◆ **Exercise prompt**
Look through the material below. Copy every line with the string "nous" in it.

◆ **Records shown**
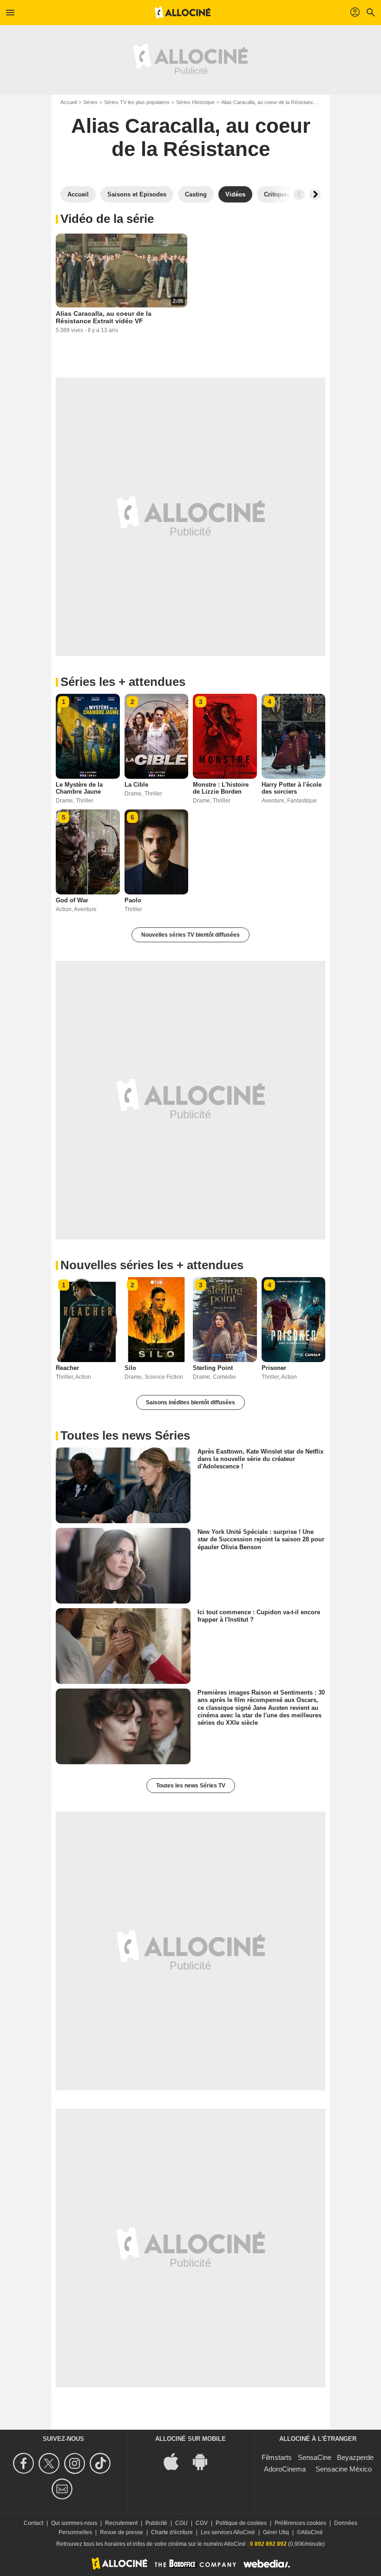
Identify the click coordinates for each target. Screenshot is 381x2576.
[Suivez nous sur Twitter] (50, 2463)
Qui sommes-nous (74, 2523)
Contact (33, 2523)
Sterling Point (213, 1367)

◆ **Written answer**
[Suivez nous sur Twitter] (50, 2463)
Qui sommes-nous (74, 2523)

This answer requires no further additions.